О ты, Божья буря, ты, благословенный шквал Господний, промчись над землей! Все живое, глаголющее в воздухе и в воде! Внемлите, ужасайтесь! Пусть грянет гром небесный! Пусть Божья буря вселяет страх! Пусть грозные шквалы пронесутся над этим краем, сметая шаткие стены, взламывая заржавелые замки и обрушивая на землю покосившиеся дома!

Страх овладеет всей округой! Маленькие птичьи гнезда, утратив опору, упадут с ветвей. С ужасающим шумом свалится на землю гнездо ястреба с вершины сосны. Страшный вихрь, завывая, достанет своим языком дракона даже гнездо филина в горной расселине.

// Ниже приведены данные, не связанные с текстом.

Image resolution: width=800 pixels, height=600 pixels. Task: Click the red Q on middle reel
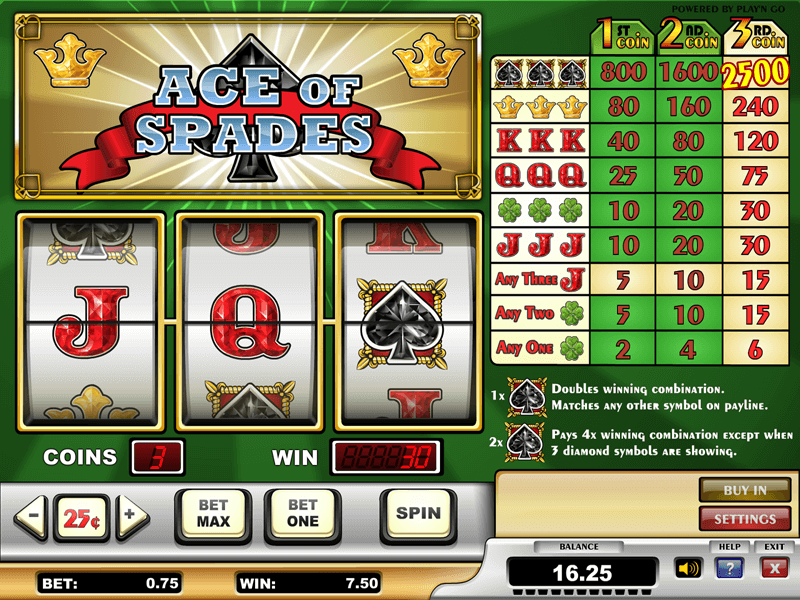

Мы думаем, что у нас все хорошо, но это не так. Нам нужна Божья буря. Я понимаю это и не жалуюсь. Я хочу только одного, чтобы мне дали добраться к моей матери.

Внезапно она сникла.

— А теперь, молодая графиня, уходите! — говорит она. — У меня нет больше времени! Мне пора отправляться в путь. Теперь уходите и опасайтесь тех, кто скачет верхом на грозовых тучах!

И она возобновляет свое странствие. Щеки ее обвисают, взор снова устремлен внутрь. Графиня и фру Шарлинг вынуждены оставить ее.

Как только они опять смешались с толпой танцующих, молодая графиня тут же подошла к Йёсте Берлингу.

— Привет вам, господин Берлинг, от майорши, — говорит она. — Майорша ждет, что вы, господин Берлинг, вызволите ее из темницы.

— В таком случае ей придется долго ждать, графиня!

— О, помогите ей, господин Берлинг!

Йёста мрачно смотрит прямо пред собой.

— Нет, — говорит он. — С какой стати я должен ей помогать? Разве я обязан ей благодарностью? Все, что она сделала для меня, послужило лишь моей погибели.

— Но, господин Берлинг…

— Если бы не она, — запальчиво говорит он, — я бы давным-давно спал вечным сном там, на севере — в вечных лесах. Неужто я должен рисковать жизнью из-за того, что она сделала меня кавалером в Экебю? Уж не думаете ли вы, графиня, что подобное звание приносит мне громкую славу?